You also have to realize that if they had claimed it was a recession, it would have bucked the trends of almost every (if not actually every) recession before it as well. Like employment was going up during the supposed recession. So the argue this person cuts both ways.
The definition of recession didn’t changed. You didn’t know how it was defined, and you thought the layman rule of thumb definition was the official definition. When you learned how it’s really defined…did you say “wow, great I learned something new today.”?
No you said “it’s those pesky experts that are wrong!”
deleted by creator
Not a big fan of history?
History? Not particularly a big fan. But not sure why that matters. I just pay attention and there was plenty of discussion in 2008 about how they define recession and depression because there was a lot of talk how we would know we were in the latter.
I guess youre not a big fan of learning?
It was rhetorical, I know you’re not a history guy.
Paywalled, so I can’t read it. And I can’t get to via webarchive. You’re hiding your evidence, probably because you realize you are wrong.
But let’s see if you’re a learning guy.*
From an IMF paper in 2009:
There is no official definition of recession, but there is general recognition that the term refers to a period of decline in economic activity. Very short periods of decline are not considered recessions. Most commentators and analysts use, as a practical definition of recession, two consecutive quarters of decline in a country’s real (inflation adjusted) gross domestic product (GDP)—the value of all goods and services a country produces (see “Back to Basics,” F&D, December 2008).
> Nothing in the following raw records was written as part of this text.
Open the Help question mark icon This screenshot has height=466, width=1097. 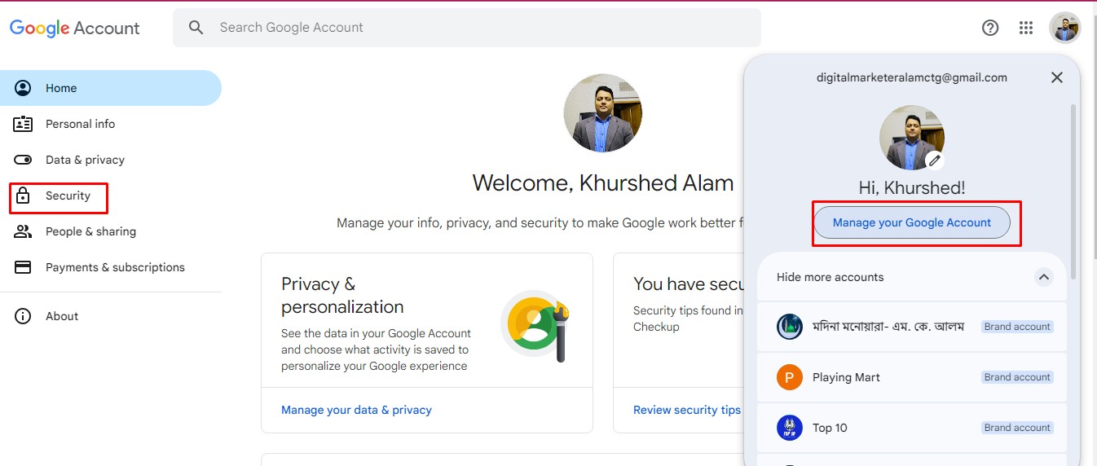[990, 28]
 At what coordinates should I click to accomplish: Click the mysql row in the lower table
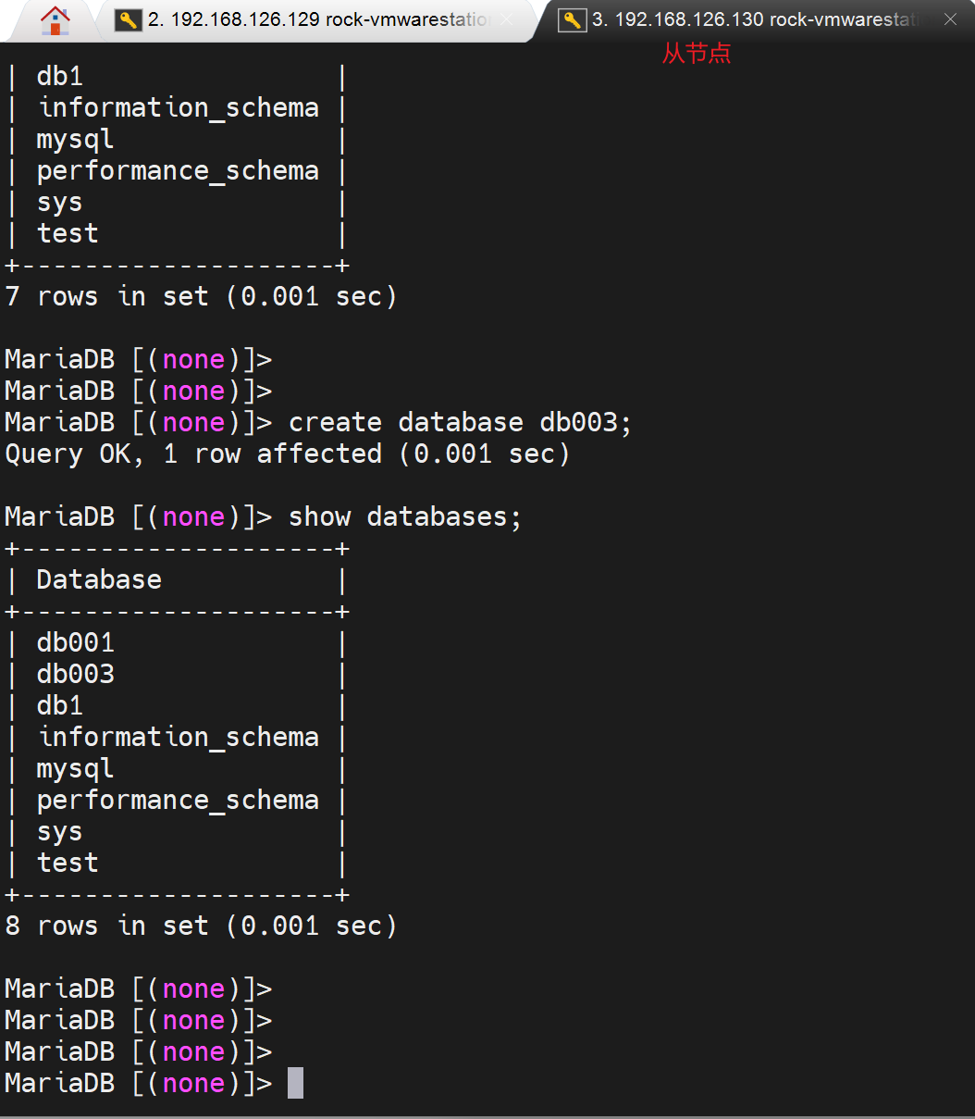(x=76, y=768)
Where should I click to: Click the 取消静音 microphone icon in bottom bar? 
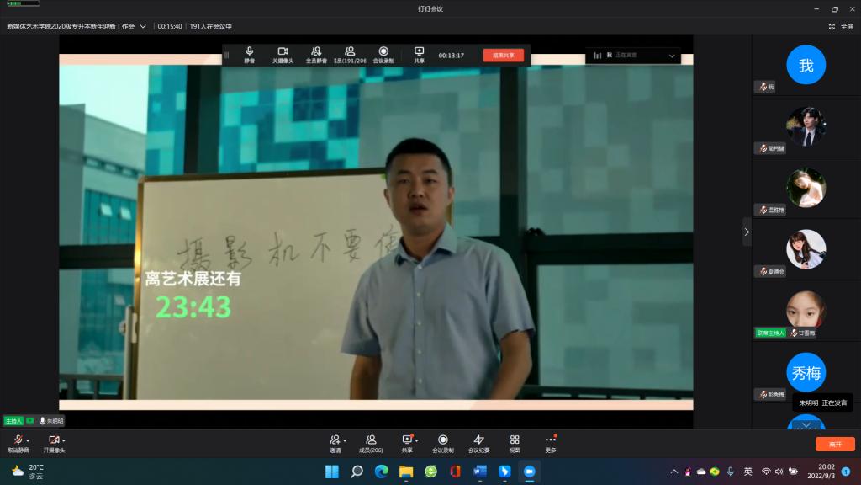click(17, 440)
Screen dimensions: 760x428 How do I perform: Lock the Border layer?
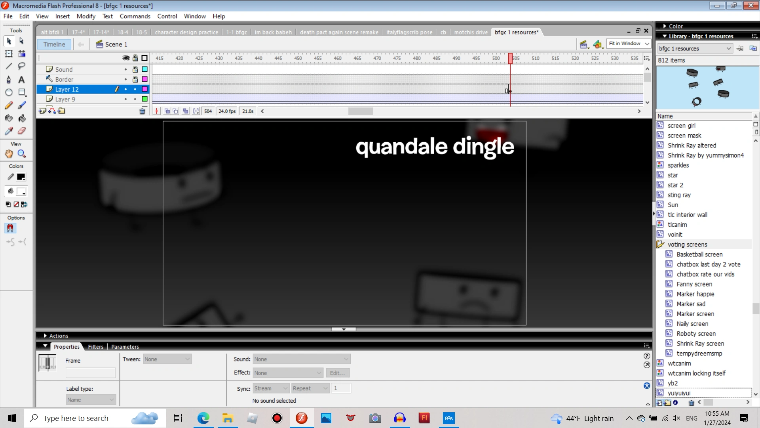click(x=135, y=79)
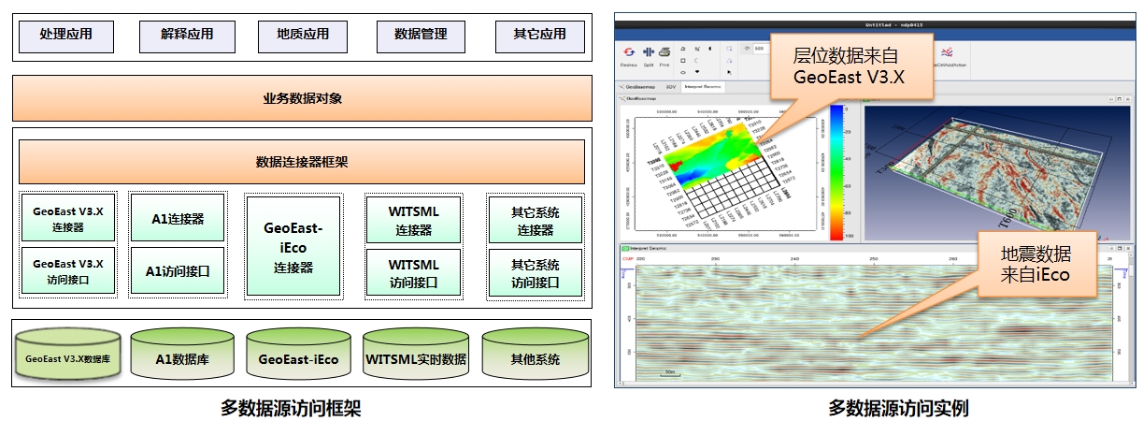The height and width of the screenshot is (421, 1143).
Task: Click the 解释应用 box
Action: point(183,35)
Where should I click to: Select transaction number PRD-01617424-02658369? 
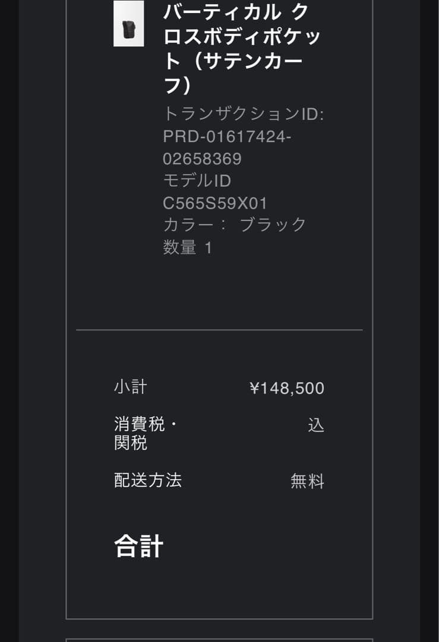click(227, 147)
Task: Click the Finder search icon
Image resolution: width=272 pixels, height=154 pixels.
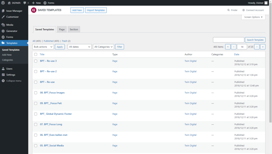Action: 228,10
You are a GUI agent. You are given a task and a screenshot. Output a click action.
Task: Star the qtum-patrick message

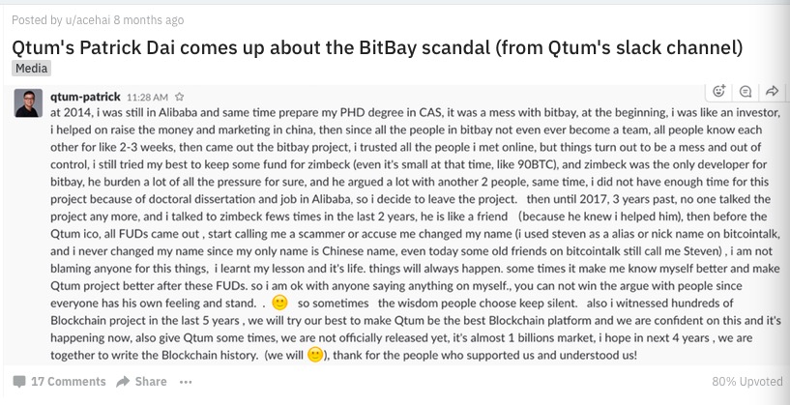(180, 98)
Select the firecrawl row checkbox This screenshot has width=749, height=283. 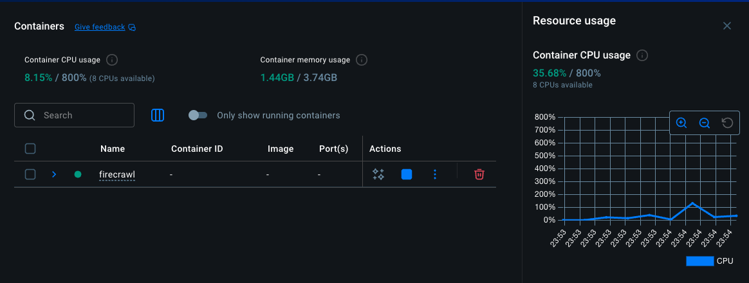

Although this definition is a useful rule of thumb, it has drawbacks
*lol we both know you won’t learn.
I’m not here for the argument. I just want to point out that I was able to get to the text of the article you said couldn’t be read in one try. https://archive.ph/boO6q. You’re welcome.
I didn’t even realize that archive.today was another archive site. Thanks for that.
Wait, first he didn’t know the official definition. Now there is no official definition. And your source here confirms the WSJ article that you refused to read. (The salient point is above the paywall line)
Dude.
Probably would have been more accurate to say how they determine how we are in a recession, rather than how they define it. But this seems pedantic nit picking to make me wrong, so you can ignore the fact that the definition didn’t change. Which is, of course, ultimately the point.
Lmao, are you joking?
Now you’re just not saying anything. Thanks for demonstrating that you won’t learn.
Lol watching you is like watching kids argue in the playground
You come in with this empty childish comment, acting like you’re above it. Hilarious.
I’m proud to be the only kid on this playground who can actually make a point.
No, I’m legitimately asking if you’re joking or not.
You’re citing an opinion piece, that vaguely references what yellen says. I just gave you a paper from the IMF, from over a decade before the definition “changed,” that says the definition you use is not the definition.
You also have to realize that if they had claimed it was a recession, it would have bucked the trends of almost every (if not actually every) recession before it as well. Like employment was going up during the supposed recession. So the argue this person cuts both ways.